İlk örnek 1965 Türkiye'sinden. Alıntı Harun Karadeniz'in kitabından:
“Dönemin talebe birlikleri ve talebe cemiyetlerine sağcı politikacılar baskı yapar. Birtakım akla zor gelecek yöntemler uyguluyorlar. Çift başlı cemiyetler, birlikler oluşturulur. İktidarın desteğiyle iktidarın sevmediği öğrencilerin yönetimden uzaklaştırılması için bugün yapılanların benzeri yapılır. Harun Karadeniz ve arkadaşlarının hak hukuk arayışları, mahkemede.
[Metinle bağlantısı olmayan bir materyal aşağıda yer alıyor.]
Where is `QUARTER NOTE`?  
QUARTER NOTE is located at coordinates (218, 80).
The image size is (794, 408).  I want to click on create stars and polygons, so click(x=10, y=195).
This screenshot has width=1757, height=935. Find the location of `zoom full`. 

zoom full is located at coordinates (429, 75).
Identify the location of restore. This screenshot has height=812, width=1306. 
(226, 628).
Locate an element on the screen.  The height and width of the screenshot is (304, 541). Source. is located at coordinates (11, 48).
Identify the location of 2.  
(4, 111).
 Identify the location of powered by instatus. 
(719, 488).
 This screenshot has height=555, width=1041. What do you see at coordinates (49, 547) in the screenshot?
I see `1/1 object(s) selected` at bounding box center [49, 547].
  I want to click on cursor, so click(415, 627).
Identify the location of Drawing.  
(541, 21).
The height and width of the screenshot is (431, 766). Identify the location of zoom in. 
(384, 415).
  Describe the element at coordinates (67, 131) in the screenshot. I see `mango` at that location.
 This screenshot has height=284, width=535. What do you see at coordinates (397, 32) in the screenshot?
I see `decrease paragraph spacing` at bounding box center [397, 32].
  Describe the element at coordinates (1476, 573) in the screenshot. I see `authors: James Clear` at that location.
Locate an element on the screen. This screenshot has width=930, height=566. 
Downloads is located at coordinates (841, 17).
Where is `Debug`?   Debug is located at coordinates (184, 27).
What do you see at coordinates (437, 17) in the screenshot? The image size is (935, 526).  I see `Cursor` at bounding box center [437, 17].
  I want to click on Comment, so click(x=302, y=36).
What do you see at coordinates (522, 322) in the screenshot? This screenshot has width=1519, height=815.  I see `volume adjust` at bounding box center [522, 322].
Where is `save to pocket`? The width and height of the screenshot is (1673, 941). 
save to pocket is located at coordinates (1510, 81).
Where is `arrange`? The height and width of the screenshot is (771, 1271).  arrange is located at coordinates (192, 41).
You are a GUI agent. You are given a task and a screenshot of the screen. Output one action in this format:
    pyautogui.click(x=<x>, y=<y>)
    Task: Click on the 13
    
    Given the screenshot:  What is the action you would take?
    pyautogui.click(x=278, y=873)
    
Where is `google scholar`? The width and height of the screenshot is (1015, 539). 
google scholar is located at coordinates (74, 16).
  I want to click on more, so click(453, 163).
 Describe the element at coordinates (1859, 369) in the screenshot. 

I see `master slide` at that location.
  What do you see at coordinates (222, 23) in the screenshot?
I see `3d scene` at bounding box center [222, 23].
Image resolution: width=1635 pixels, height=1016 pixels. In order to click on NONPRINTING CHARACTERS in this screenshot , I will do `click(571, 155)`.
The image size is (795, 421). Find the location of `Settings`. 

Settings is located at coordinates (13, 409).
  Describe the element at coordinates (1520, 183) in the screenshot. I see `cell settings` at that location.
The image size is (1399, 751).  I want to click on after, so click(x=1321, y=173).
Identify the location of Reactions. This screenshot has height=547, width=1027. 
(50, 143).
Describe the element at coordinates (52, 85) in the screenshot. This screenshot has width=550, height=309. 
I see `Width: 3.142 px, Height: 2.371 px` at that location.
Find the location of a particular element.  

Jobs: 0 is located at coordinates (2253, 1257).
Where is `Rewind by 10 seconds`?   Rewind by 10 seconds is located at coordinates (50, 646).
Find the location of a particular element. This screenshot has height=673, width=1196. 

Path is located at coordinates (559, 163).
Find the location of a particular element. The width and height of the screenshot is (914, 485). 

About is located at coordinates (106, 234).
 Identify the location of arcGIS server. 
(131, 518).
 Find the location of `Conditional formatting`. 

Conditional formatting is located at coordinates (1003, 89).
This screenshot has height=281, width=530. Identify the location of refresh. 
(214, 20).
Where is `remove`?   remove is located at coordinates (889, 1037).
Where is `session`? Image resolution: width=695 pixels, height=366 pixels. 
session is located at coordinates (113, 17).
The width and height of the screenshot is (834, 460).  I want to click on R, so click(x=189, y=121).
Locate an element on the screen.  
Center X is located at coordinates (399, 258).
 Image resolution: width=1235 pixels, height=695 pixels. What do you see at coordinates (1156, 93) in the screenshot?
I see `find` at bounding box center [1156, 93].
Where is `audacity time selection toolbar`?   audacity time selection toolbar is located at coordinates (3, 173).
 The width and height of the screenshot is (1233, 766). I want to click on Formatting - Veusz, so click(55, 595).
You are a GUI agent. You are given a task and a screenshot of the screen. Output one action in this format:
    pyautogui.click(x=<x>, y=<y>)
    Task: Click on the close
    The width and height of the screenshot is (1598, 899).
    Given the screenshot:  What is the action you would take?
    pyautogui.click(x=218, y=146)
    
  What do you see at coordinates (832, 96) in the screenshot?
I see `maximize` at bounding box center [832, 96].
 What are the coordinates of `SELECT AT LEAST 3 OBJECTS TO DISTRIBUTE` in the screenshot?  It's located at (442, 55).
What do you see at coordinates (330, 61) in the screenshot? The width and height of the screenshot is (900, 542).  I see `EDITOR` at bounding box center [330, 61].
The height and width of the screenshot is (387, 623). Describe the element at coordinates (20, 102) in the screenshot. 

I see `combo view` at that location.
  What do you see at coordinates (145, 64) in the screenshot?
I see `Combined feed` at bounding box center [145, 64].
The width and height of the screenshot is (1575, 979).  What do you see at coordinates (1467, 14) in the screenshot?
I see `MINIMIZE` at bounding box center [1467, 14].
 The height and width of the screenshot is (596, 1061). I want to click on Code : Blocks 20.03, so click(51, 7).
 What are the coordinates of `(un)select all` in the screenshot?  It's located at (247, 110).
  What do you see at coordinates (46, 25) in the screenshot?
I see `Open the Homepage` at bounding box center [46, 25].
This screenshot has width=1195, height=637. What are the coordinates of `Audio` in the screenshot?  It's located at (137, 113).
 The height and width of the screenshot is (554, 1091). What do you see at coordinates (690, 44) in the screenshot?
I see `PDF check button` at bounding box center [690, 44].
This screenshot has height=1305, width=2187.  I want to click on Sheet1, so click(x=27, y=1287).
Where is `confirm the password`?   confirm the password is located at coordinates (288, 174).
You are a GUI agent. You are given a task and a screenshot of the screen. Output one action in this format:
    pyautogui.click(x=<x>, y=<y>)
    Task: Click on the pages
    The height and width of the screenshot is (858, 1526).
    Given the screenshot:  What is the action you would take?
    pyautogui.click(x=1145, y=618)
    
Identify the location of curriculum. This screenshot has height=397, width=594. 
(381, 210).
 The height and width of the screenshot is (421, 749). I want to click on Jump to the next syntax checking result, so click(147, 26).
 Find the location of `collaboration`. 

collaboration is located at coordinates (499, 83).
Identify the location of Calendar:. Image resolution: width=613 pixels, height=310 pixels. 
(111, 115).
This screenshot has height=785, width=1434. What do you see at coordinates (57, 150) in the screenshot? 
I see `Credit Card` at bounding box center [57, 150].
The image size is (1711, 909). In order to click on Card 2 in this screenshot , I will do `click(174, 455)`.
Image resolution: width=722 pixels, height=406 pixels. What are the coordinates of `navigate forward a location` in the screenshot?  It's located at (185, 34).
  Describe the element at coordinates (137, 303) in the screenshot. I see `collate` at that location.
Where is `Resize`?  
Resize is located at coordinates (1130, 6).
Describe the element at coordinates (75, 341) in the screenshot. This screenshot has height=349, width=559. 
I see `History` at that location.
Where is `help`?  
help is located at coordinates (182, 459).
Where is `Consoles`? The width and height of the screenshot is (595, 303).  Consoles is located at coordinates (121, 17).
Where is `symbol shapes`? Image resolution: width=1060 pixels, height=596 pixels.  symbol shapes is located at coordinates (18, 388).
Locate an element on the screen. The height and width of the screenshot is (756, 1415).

Emniyet'in cemiyetler masasında sürer.”
Dönemin ruhu biraz yaşlıca bir memurun Karadeniz ve arkadaşlarına söylediği şu sözlerde görülür:
“İkide bir ne gelip gidiyorsunuz? Siz ne kadar haklı olursanız olun, biz bize verilen emre göre hareket ediyoruz. İş yukarıdan dönüyor...”
İkinci Örnek İngiltere'den.
Londra yakınında oluşturulan orman bölge halkının coğrafyadan her türlü yararlanmalarını önler. Tepki gösteren sakinler yüzlerini karartarak ormanda soyluların geyiklerini öldürürler. Ve “Kararlar yasası” çıkar.
Parkın yakınında yaşayan JOHN HUNTRİDGE, geyik hırsızlarına yardım etmekle suçlanır ve cezası ölümdür. Yaklaşık 9 saat süren yargılama sonucunda dönemin NİYABENT KONSEYİ'nin baskılarına karşın HUNTRİDGE, “Kanıtların usulsüz şekilde toplandığı” gerekçesiyle suçsuz bulunur.
İngiltere’ye “Hukukun üstünlüğü” kavramı gelir. Tarih 10 Kasım 1724 aradan geçen 301 yıla karşın, İBB soruşturmasında tutuklu bazı sanıklar bazı avukatların kendilerine tanıklık yapmak için zorladıklarını söylüyor ve suç duyurusunda bulunuyorlar.
Kısaltarak alıntılarını aktardığım Sertaç Eş “Hukukun Gözleri” başlıklı yazısının sonunu şöyle bağlıyor!
“İşte ahval ve şerait. Sizlerce hukukun gözleri neyi görüyor?”
Yazar böyle söylüyor ve soruyor ama “Adaletin ve hukukun gözleri kapalı değil mi” diye ben de başka bir soru yöneltiyorum.
Görülen o ki, Avrupa’da çok şey değişmiş, ya bizde?